Attention Travelers: Check the Dresscode!

This is an attention notice for all travelers: you must check the dress code of the destination for where you are traveling! I don’t often get opinionated on Kremb de la Kremb. It’s not my nature to stir up arguments, but from what I just witnessed on my recent travels, I can’t help but write about this topic. It is essential to research the cultural norms in anticipation of a trip.

Recently we traveled to Luang Prabang, Laos. Not only is this quaint little French/Laos town charming, but it is highly religious. Buddhist monks are everywhere and there is a temple (or more) on each block. In order to enter a temple, a woman should have her shoulders and knees covered. That means a BIG no to spaghetti straps, and an even BIGGER negative to butt cheeks escaping out of jean shorts. Yes, during the day it is hot, but there are clothing styles that keep one cool and modest even in the heat.

Enter culottes and the breezy blouse. This was my uniform for the trip. On the days when we’d be visiting temples, I made sure to be covered. I was completely comfortable and felt stylish while respecting the Laos Buddhist culture. I was incensed by some of the skin I saw from my fellow female travelers. I wanted to reprimand them for not respecting the ways of the Laos people. These strong thoughts brought me back to my Saudi days….

While living in Jeddah, Saudi Arabia, I was guilty of not fully following the dress code. I did not cover my hair nor face. I did wear the black abaya, but sometimes I rebelled and wore it open. By the end of my second year there, my abaya turned into a black tunic that did expose that I had a crotch. This was a direct violation to Saudi’s cultural dress code–especially wearing pants. It’s funny to think how opinionated I was on this recent trip, yet years ago, I used wearing pants as a form of rebellion. It’s all rather hypocritical of me now isn’t it?

The thing is my dress code changes constantly. When I go home to Idaho, USA, I do not dress anywhere near to the way I dress in Hong Kong. Even in Seattle, Washington I change my attire. I can remember the shift in my wardrobe from Venezuela to India: cleavage is the norm in Venezuela. Those shirts I wore in Latina land were scandalous in Mumbai. Thank goodness I noticed my sartorial faux pas early on and adjusted rapidly. Even while living in Beijing, where it was very cold and grey, I could identify a shift in the color of my wardrobe. Yes, it was grey!

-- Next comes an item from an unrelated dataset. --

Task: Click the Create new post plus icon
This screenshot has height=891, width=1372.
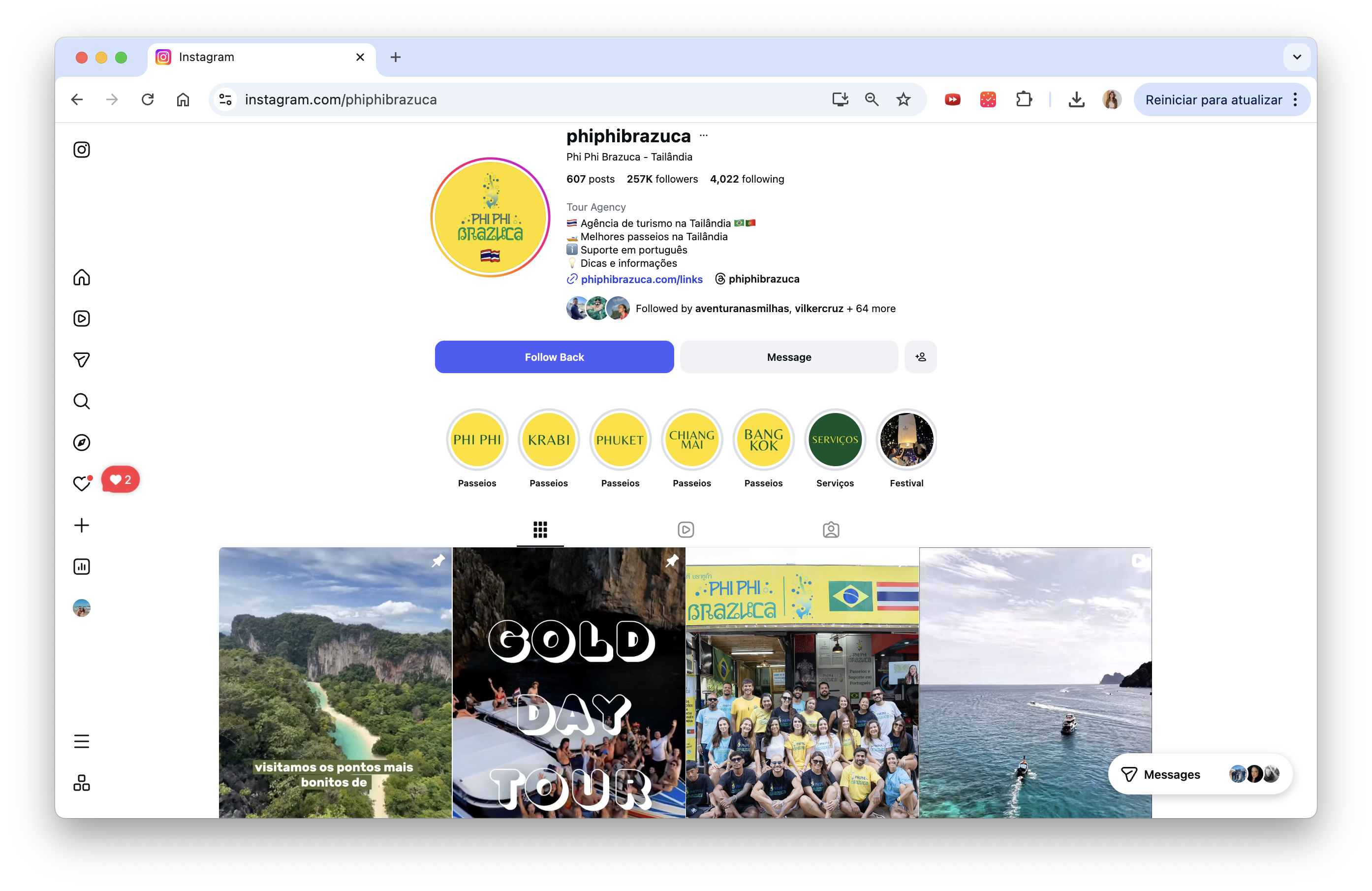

The point of this post is to simply voice my opinion: when traveling we must adapt to our surroundings. If we do not know the expectations of dress for the upcoming destination it’s our job as the traveler to research this information. It was not hard for me to easily find that Laos–and in particular Luang Prabang–is a conservative town. Within moments I learned that it would be disrespectful to show a lot of skin. Now…. if I ever get to travel to Rio de Janiero again (we brought in the year 2000 there!), I’ll find that showing skin is the norm–as I did when I was in Rio!

There will be more posts from Luang Prabang, but as an aside, I’d like to mention the hotel where we stayed. We had a lovely and perfectly large room at the Sunset Villa by Burasari. Finding a spot that fits the four of us is starting to become a challenge, but one for Kevin to conquer. The Sunset Villa is a four bedroom villa just a ten minute bike ride outside of the main old town. They offered bikes, so we rode everywhere. We’d leave to explore the old town after a decadent breakfast and then come home for a chilly dip in the pool in the hot afternoons. (Currently it’s hot during the day but cools off drastically at night.) By late afternoon, we’d set back out on those bikes for dinner and more site seeing around the ever so charming Luang Prabang.